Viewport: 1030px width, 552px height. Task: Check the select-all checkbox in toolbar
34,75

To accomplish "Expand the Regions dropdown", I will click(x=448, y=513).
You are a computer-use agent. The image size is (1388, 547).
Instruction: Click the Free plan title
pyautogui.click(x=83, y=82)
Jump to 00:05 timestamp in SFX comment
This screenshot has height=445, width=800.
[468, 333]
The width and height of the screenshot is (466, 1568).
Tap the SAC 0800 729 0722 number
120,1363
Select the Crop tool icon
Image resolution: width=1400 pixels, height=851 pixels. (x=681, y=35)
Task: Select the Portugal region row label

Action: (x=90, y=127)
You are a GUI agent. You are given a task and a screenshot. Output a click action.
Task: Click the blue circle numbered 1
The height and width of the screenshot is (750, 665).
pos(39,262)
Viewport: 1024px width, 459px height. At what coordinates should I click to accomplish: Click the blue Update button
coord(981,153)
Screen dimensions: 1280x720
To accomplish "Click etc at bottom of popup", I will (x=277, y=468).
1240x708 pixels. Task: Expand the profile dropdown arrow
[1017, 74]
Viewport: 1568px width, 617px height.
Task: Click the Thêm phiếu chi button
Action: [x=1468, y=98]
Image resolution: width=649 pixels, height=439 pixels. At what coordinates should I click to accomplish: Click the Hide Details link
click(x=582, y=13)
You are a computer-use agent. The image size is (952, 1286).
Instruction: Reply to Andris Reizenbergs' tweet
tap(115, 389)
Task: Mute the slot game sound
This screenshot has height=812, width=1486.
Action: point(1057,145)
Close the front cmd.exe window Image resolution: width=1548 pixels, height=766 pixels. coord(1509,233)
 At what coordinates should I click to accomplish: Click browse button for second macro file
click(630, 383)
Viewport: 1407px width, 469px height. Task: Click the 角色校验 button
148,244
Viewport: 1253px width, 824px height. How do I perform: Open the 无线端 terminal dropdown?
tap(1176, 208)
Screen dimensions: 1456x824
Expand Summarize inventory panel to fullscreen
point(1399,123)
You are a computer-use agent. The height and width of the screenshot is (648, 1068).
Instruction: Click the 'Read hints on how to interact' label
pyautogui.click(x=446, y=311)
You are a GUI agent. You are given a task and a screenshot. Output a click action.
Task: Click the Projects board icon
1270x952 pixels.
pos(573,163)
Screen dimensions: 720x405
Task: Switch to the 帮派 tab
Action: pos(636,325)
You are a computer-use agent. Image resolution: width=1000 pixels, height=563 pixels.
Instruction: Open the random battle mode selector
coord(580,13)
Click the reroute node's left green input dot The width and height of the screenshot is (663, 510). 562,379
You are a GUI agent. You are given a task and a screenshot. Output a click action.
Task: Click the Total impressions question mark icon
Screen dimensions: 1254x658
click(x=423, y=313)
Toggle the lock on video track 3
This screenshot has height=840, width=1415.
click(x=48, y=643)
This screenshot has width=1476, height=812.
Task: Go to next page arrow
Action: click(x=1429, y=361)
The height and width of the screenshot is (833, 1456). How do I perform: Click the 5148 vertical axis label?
-*-
### WHAT YOU ARE ASKED TO DO
Print the listing lines from the line with "At what coordinates should I click to accomplish: Click browse" up to and including the last line of the listing, copying each one character for character.

### EXERCISE OUTPUT
 At what coordinates should I click to accomplish: Click browse button for second macro file
click(630, 383)
Viewport: 1407px width, 469px height. Task: Click the 角色校验 button
148,244
Viewport: 1253px width, 824px height. How do I perform: Open the 无线端 terminal dropdown?
tap(1176, 208)
Screen dimensions: 1456x824
Expand Summarize inventory panel to fullscreen
point(1399,123)
You are a computer-use agent. The height and width of the screenshot is (648, 1068).
Instruction: Click the 'Read hints on how to interact' label
pyautogui.click(x=446, y=311)
You are a GUI agent. You are given a task and a screenshot. Output a click action.
Task: Click the Projects board icon
1270x952 pixels.
pos(573,163)
Screen dimensions: 720x405
Task: Switch to the 帮派 tab
Action: pos(636,325)
You are a computer-use agent. Image resolution: width=1000 pixels, height=563 pixels.
Instruction: Open the random battle mode selector
coord(580,13)
Click the reroute node's left green input dot The width and height of the screenshot is (663, 510). 562,379
You are a GUI agent. You are given a task and a screenshot. Output a click action.
Task: Click the Total impressions question mark icon
Screen dimensions: 1254x658
click(x=423, y=313)
Toggle the lock on video track 3
This screenshot has height=840, width=1415.
click(x=48, y=643)
This screenshot has width=1476, height=812.
Task: Go to next page arrow
Action: click(x=1429, y=361)
The height and width of the screenshot is (833, 1456). How do I perform: Click the 5148 vertical axis label?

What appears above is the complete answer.